On Tuesday, the Santa Cruz County Board of Supervisors unanimously approved an ordinance prohibiting companies from forcibly transporting children. Also, under the ordinance, families could sue transport companies that use force against their children for $10,000, plus legal costs.
The issue came to the attention of county officials on Oct. 20, 2022, when two children were forcibly removed from their grandmother’s Santa Cruz home as part of a contentious custody dispute and taken to a “reunification” program in Los Angeles with one of their parents.
Good Times is not naming the children by request of one of the parents.
The kids’ friends recorded the incident and depicted the children screaming as agents from New Jersey-based Assisted Interventions, Inc. dragged and carried them to a waiting car. Posted to social media, the video has garnered thousands of views.
Representatives from Assisted Interventions have not responded to multiple requests for comment.
Under reunification therapy—an intensive, court-ordered program that generally lasts four days—counselors help young people rebuild relationships with an alienated parent. But critics say the for-profit industry often ignores what the children want and can be used as a weapon by abusive parents who claim parental alienation to have a judge rule in their favor.

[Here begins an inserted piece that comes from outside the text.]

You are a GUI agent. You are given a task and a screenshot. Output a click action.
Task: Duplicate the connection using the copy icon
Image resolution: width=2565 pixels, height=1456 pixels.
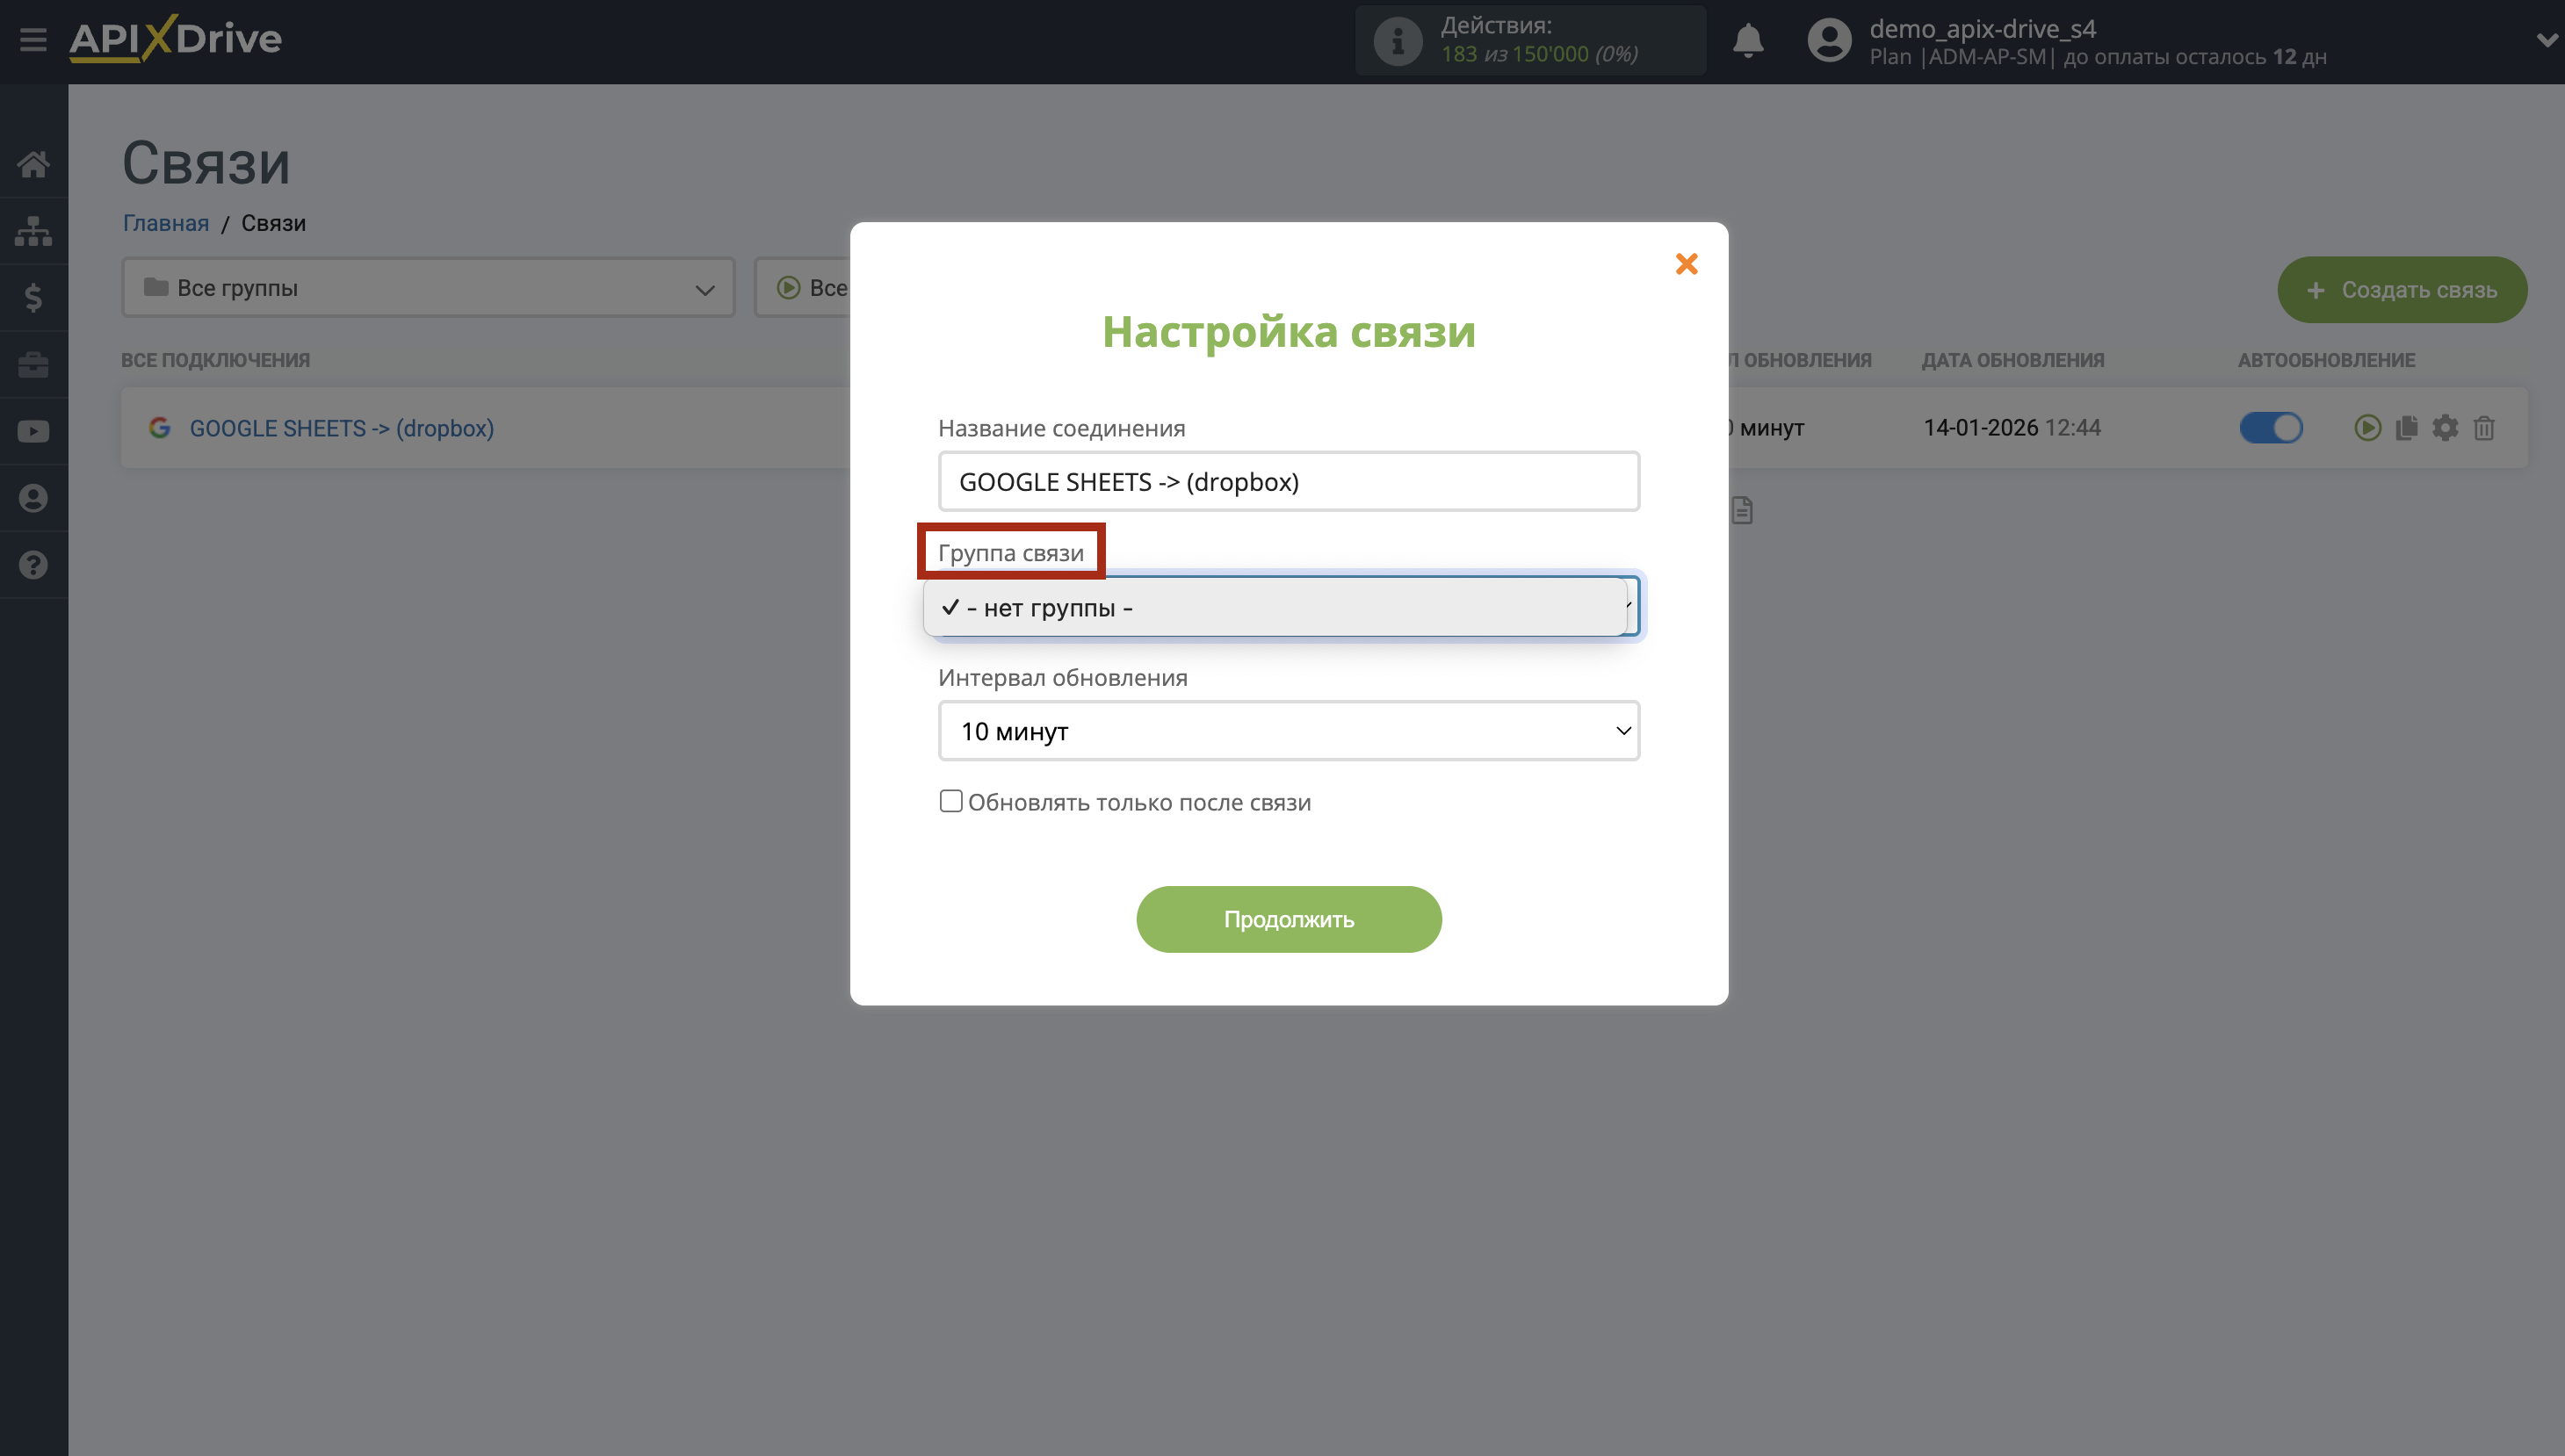pos(2406,428)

While the County has no jurisdiction in custody proceedings, Supervisor Ryan Coonerty said he wanted to give the county a way to protect the rights of young people. The Supervisors passed his resolution on Jan. 31 to urge state legislators to craft laws outlawing or regulating reunification programs.
That could happen this year with Assembly Bill 1019, which would regulate youth transportation in child custody cases involving reunification. It would also mandate training and education on youth trauma related to using force, said Assemblywoman Gail Pellerin, who authored the bill.
AB 1019 is expected to be published later this week and begin going through the legislative process soon.
“I’m proud of our County Board of Supervisors for stepping up and taking action,” Pellerin said. “I think we’re all interested in ensuring this never happens again. No child should be subjected to such trauma. Never.
Supervisor Justin Cummings, elected to fill Coonerty’s District 3 seat in November, called the ordinance a “good step forward” in addressing concerns raised from the October incident.
“If the courts are ordering a child to hand a child over to another parent, there needs to be some respect for that process,” he said. “But I think we need to find better ways for that to happen.”
Human Services Department Director Randy Morris told the Supervisors that the new rules do not allow the County to regulate private businesses, such as transport companies, or enforce the ordinance.
Instead, he says that it gives families the right to seek compensation for transport companies that violate the rules and cause possible trauma to the young people involved.
“We see this as a really nice balance in response to the direction, and honoring what happened to the family, and then really continuing our focus with our state legislative delegation to really push for state laws, which I think is the right place to make this a matter of law throughout the state,” Morris said.
It will return for a second reading and final adoption on March 28.